Data extracts section start

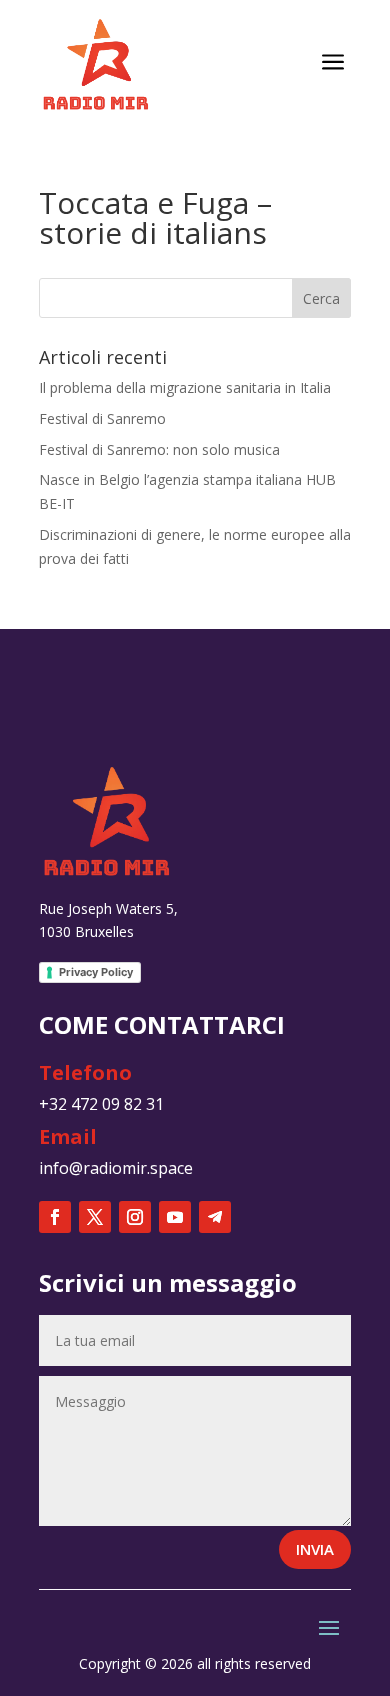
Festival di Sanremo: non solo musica (159, 449)
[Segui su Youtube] (175, 1217)
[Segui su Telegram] (215, 1217)
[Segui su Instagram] (135, 1217)
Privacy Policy (96, 972)
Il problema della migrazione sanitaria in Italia (185, 387)
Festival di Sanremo (102, 418)
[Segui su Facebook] (55, 1217)
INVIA (315, 1549)
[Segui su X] (95, 1217)
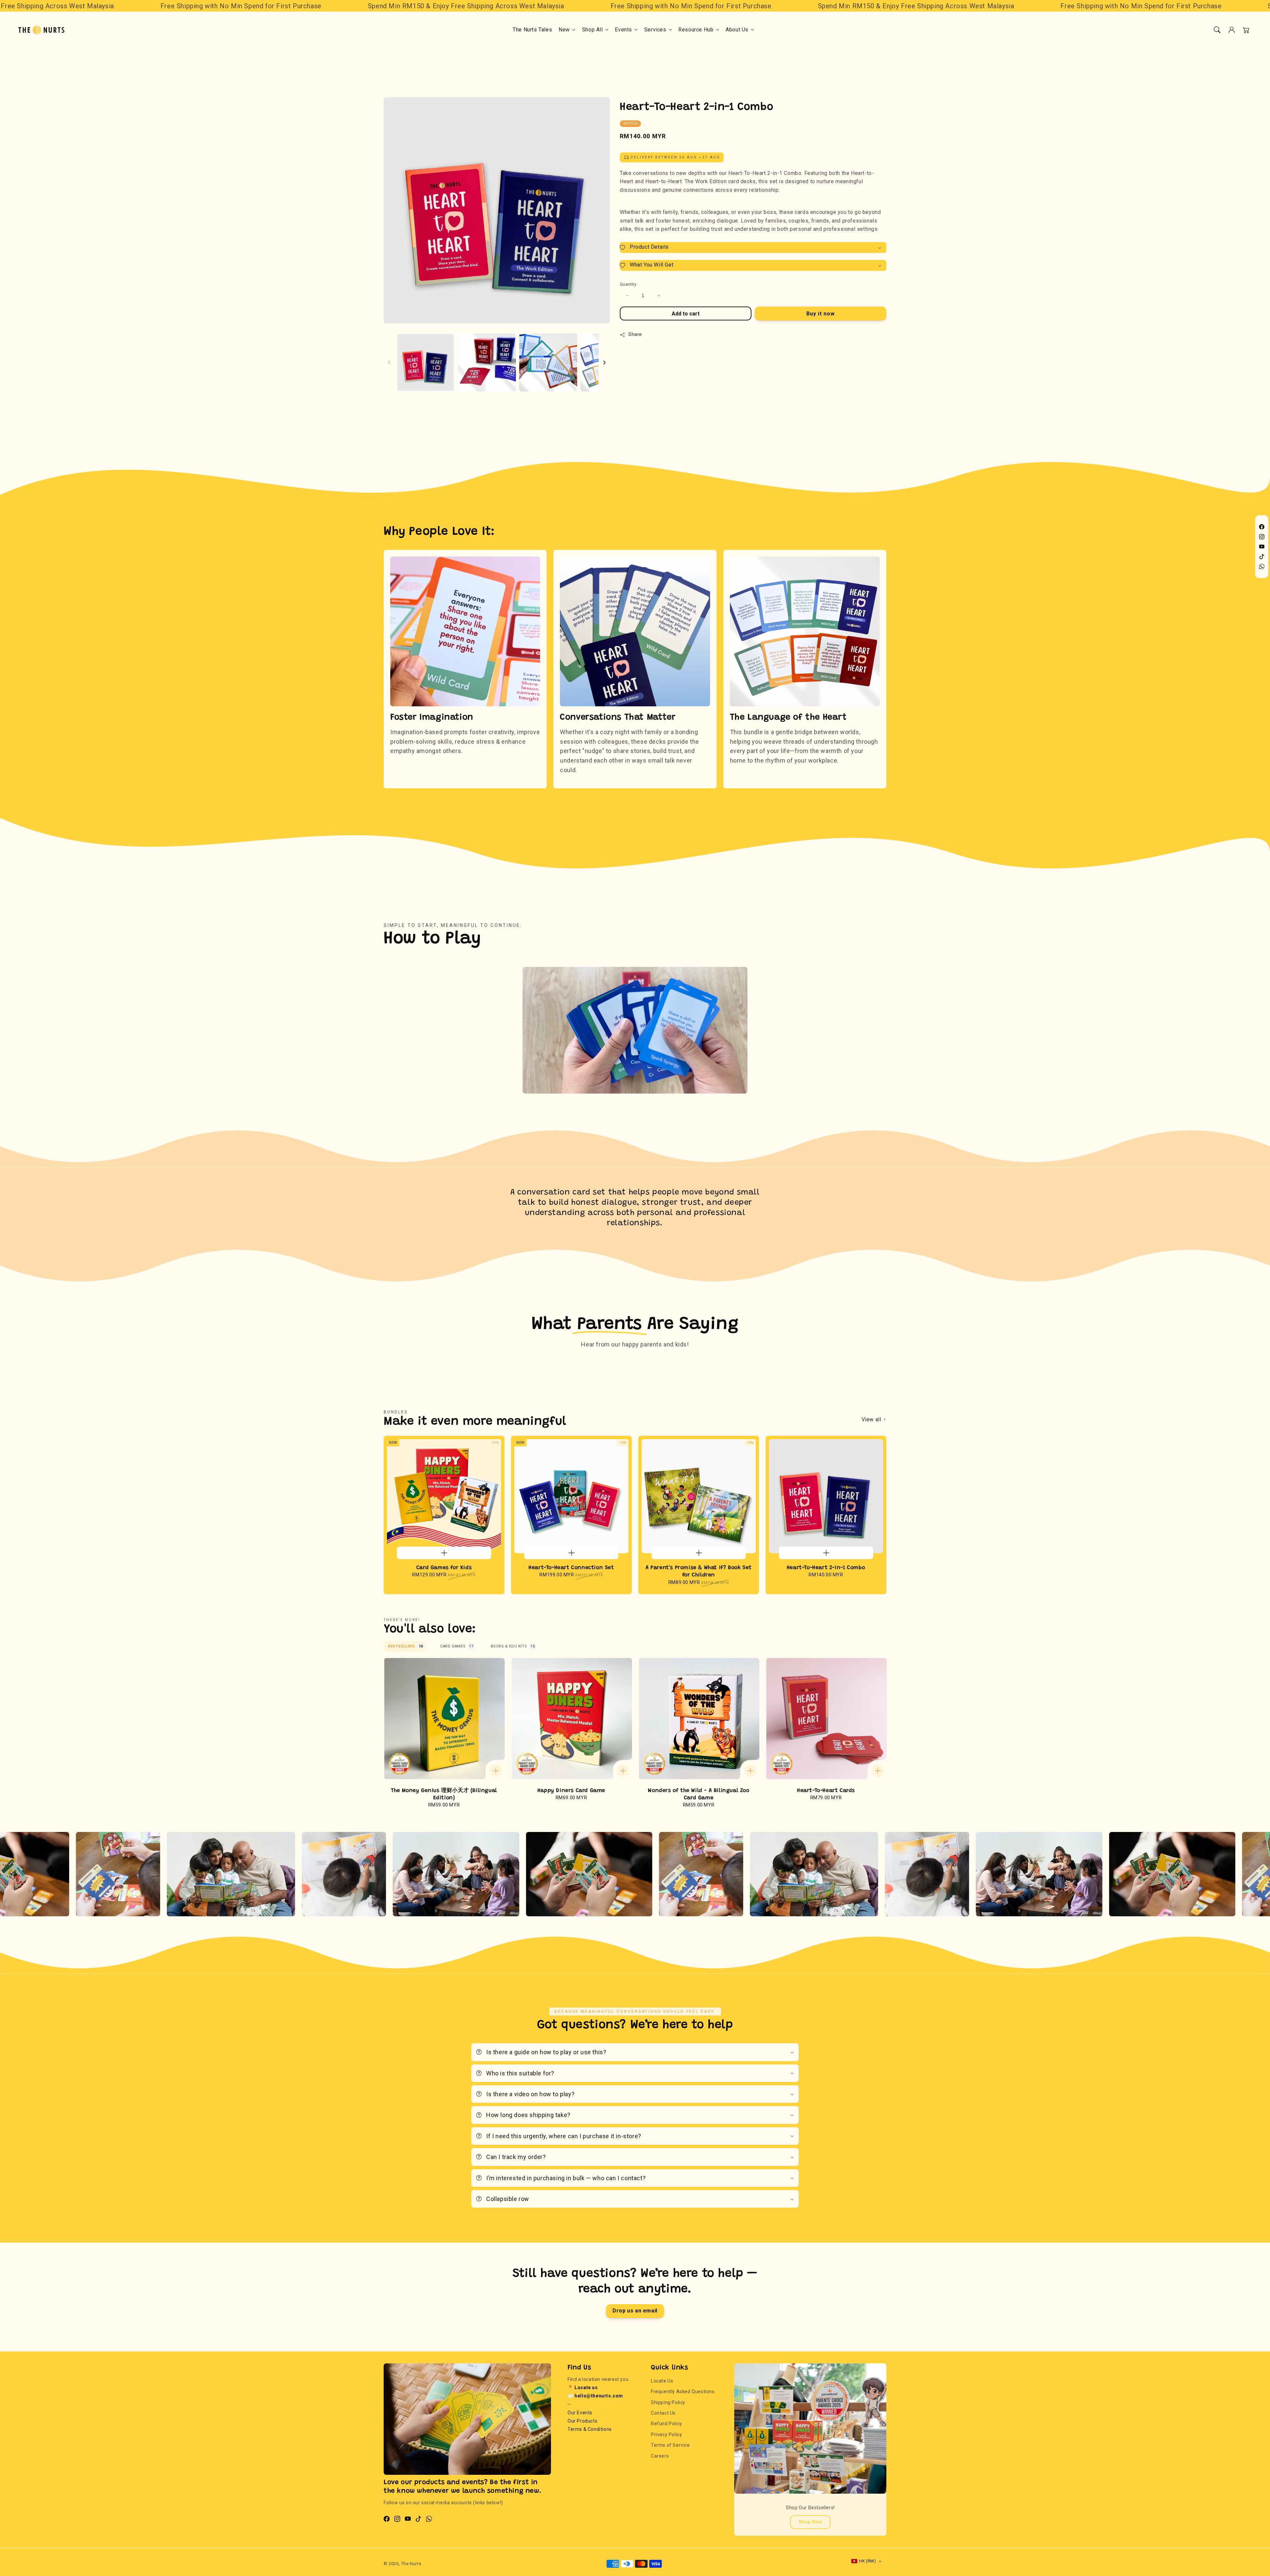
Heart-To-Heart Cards (826, 1790)
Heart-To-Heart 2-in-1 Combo (826, 1567)
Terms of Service (670, 2445)
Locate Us (662, 2381)
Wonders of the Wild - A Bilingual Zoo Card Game (698, 1794)
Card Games (456, 1646)
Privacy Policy (666, 2434)
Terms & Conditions (590, 2429)
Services (655, 29)
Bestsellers (405, 1646)
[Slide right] (604, 362)
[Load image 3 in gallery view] (548, 362)
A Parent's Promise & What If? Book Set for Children (699, 1571)
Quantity (628, 284)
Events (623, 29)
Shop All (592, 29)
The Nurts (411, 2563)
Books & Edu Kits (513, 1646)
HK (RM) (867, 2560)
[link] (1190, 1876)
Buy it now (820, 314)
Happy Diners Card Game (571, 1790)
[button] (1217, 29)
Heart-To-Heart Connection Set (571, 1567)
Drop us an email (635, 2310)
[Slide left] (389, 362)
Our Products (582, 2421)
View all (872, 1419)
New (564, 29)
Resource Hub (695, 29)
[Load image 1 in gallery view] (425, 362)
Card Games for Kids (444, 1567)
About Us (737, 29)
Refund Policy (666, 2423)
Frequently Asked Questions (683, 2391)
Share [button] (635, 334)
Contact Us (663, 2413)
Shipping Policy (668, 2402)
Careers (660, 2456)
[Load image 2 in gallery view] (487, 362)
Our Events (580, 2412)
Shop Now (810, 2521)
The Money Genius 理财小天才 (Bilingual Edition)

Data extracts section end

▸ Work instruction:
Every line above holding the string "Policy" should be listed.

▸ Exercise result:
Privacy Policy (96, 972)
Privacy Policy (666, 2434)
Refund Policy (666, 2423)
Shipping Policy (668, 2402)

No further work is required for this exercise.